Encoder-Decoder Models

12. Encoder-Decoder Models#

Learning outcome

How can one compress data in a linearly optimal way?
What is the meaning of the PCA principal components when applied to a dataset, and how can that be used to choose their count?
Draw the autoencoder architecture and explain when/why it is superior to linear compression.

A great many models in machine learning build on the Encoder-Decoder paradigm, but what is the intuition behind said paradigm?
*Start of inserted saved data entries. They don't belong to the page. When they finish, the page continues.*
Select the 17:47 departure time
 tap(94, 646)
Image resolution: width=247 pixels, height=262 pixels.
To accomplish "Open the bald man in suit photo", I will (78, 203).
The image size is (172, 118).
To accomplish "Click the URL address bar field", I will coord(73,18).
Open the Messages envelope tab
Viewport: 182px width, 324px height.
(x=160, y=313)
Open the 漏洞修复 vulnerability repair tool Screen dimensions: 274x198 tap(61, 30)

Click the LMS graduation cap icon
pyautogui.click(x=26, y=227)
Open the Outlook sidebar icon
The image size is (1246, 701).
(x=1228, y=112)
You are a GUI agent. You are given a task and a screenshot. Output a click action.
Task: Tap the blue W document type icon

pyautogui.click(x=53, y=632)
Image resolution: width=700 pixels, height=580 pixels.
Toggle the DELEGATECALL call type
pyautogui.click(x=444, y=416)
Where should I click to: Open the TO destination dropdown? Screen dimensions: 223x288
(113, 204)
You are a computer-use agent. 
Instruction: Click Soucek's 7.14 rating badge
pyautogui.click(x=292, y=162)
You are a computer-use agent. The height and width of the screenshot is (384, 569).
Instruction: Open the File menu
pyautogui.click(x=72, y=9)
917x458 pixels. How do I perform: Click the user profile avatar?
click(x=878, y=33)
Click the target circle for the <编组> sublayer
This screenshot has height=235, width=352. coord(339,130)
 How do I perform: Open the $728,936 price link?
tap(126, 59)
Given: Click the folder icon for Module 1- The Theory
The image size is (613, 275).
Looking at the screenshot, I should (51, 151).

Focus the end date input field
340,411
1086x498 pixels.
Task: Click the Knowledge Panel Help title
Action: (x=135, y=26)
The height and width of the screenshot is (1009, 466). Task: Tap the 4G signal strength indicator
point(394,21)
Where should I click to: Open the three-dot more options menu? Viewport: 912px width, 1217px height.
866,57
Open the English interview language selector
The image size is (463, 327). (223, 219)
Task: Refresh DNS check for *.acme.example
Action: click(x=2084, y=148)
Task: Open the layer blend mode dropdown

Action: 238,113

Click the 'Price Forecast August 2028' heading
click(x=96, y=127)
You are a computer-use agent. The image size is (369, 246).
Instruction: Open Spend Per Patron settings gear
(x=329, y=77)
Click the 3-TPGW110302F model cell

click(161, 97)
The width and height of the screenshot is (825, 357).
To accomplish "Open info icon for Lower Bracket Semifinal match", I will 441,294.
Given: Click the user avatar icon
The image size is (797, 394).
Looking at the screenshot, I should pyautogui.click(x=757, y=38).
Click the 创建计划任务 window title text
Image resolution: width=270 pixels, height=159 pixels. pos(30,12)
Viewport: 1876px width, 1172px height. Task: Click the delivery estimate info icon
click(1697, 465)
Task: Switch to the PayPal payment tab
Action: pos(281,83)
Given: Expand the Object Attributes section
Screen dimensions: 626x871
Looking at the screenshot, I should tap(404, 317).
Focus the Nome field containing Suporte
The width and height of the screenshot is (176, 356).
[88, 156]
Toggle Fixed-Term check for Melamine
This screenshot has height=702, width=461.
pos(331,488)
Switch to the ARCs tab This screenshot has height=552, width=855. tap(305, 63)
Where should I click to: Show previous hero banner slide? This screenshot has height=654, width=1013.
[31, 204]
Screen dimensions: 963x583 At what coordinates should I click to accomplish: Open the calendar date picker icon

The core intuition is that while our original data may be high-dimensional, a good prediction only depends on a few key sub-dimensions of the original data, and as such, we can dimensionally reduce our original data through an Encoder before predicting or reconstructing our data onto the original data-plane with the Decoder.

../_images/ae_architecture.png — Fig. 12.1 Autoencoder architecture (Adapted from lilianweng.github.io).#

The precursor to this paradigm is the realization of which parameters/variables of our data are actually relevant. For this purpose, we look at its roots in computational linear algebra, beginning with the Singular Value Decomposition to build towards the Principal Component Analysis, which subsequently feeds into Autoencoder which is the epitome of the Encoder-Decoder paradigm and builds on the key insights from the Principal Component Analysis.

12.1. Singular Value Decomposition#

Generalizing the eigendecomposition of small matrices, the singular value decomposition allows for the factorization of real or complex matrices. For any matrix, this decomposition can be computed, but only square matrices with a full set of linearly independent eigenvectors can be diagonalized. Any \(A \in \mathbb{R}^{m \times n}\) can be factored as

(12.1)#\[ A = U \Sigma V^{\top} \]

where \(U \in \mathbb{R}^{m \times m}\) is a unitary matrix, where the columns are eigenvectors of \(A A^{\top}\), \(\Sigma\) is a diagonal matrix \(\Sigma \in \mathbb{R}^{m \times n}\), and \(V \in \mathbb{R}^{n \times n}\) is a unitary matrix whose columns are eigenvectors of \(A^{\top}A\). I.e.

(12.2)#\[\begin{split} \Sigma = \left[ \begin{matrix} \sigma_{1} & 0 & \ldots & 0 & 0 \\ 0 & \ddots & & & \vdots \\ \vdots & \ldots & \sigma_{r} & \ldots & 0 \\ & & & \ddots & \\ 0 & & \ldots & & \sigma_{n} \end{matrix} \right] \end{split}\]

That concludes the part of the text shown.